The invention relates to a column that can be calibrated, in particular for a piece of furniture, wherein the column 100, 101 that can be calibrated has a stationary part 4, at least one movable part 2, 3, and a calibrating means 6, 13, 14, and the movable part 2, 3 can be transferred from a retracted state to a plurality of extended states, and wherein a calibration position of the column 100, 101 coincides with the position of the movable part 2, 3 in an extended state. Such a column can be used in a piece of furniture as an extendable column.

Claims

1. An adjustable-length column that can be calibrated, wherein the column that can be calibrated comprises telescopic parts including a stationary part and at least one movable part, a driving mechanism having a motor arranged in the telescopic parts and connected to a spindle having an ascending screw thread that causes an adjustment of the length of the column between a retracted state and a completely extended state, a controller for controlling the driving mechanism, a middle part interacting with the screw thread, the position of the middle part relative to the screw thread varying as the length of the column is adjusted between the extended and retracted states, and a calibrating means including a sensor unit having a detection means being in direct effective contact with the middle part when passing the sensor unit, the calibrating means establishing the attainment of a pre-defined calibration position of the movable part with respect to the stationary part, wherein the controller is configured to set a fixed reference point for the length-adjustment at the pre-defined calibration position, and the movable part can be transferred from the retracted state to a plurality of extended states, and wherein the calibration position coincides with a position of the movable part in a partly extended state.
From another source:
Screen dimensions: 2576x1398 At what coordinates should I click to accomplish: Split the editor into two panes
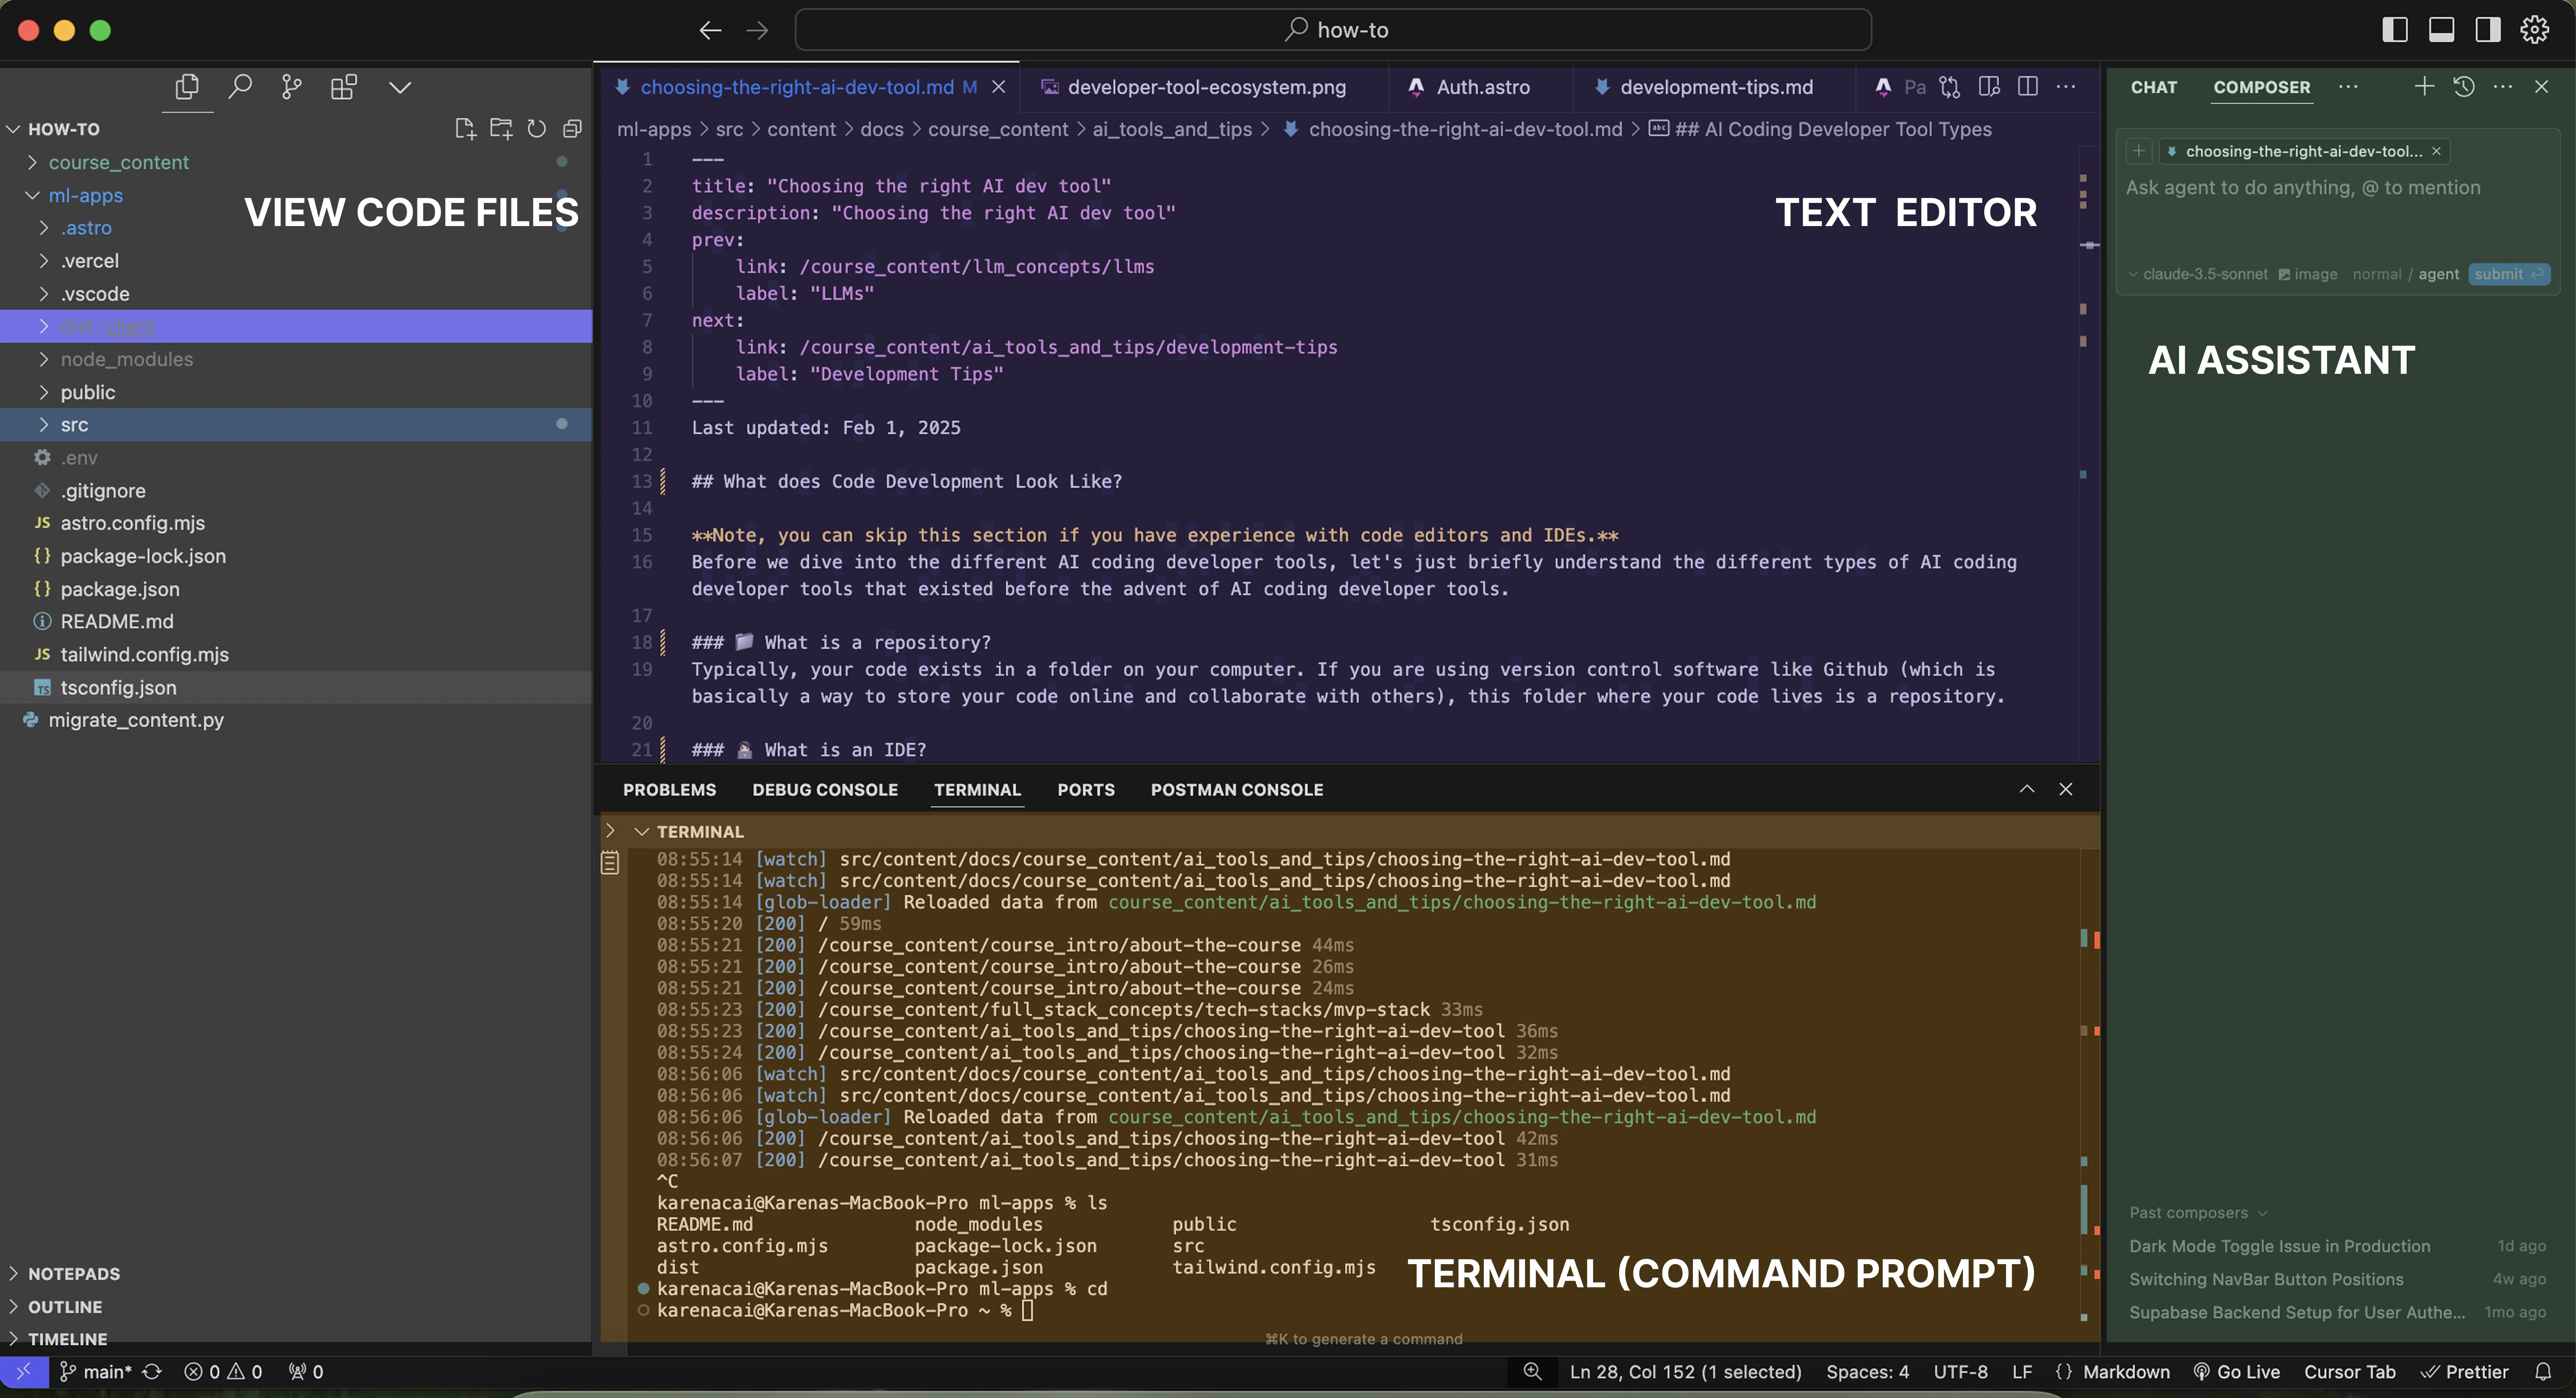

2. The column that can be calibrated according to claim 1, wherein the column comprises a further calibrating means formed by a limit stop and a limit stop surface and the controller configured as a device for recognizing that no further movement of the movable part with respect to the stationary part occurs such that a further pre-defined calibration position coincides with a position of the movable part in the completely extended state.

3. The column that can be calibrated according to claim 2, wherein at least one of the movable part and the stationary part comprise a blocking means which is adapted to block a movement of the movable part beyond a predetermined position.

4. The column that can be calibrated according to claim 3, wherein the blocking means has a soft layer.

5. The column that can be calibrated according to claim 1, wherein the detection means comprises at least one mechanical switch, at least one electronic switch, or at least one optical switch mechanism.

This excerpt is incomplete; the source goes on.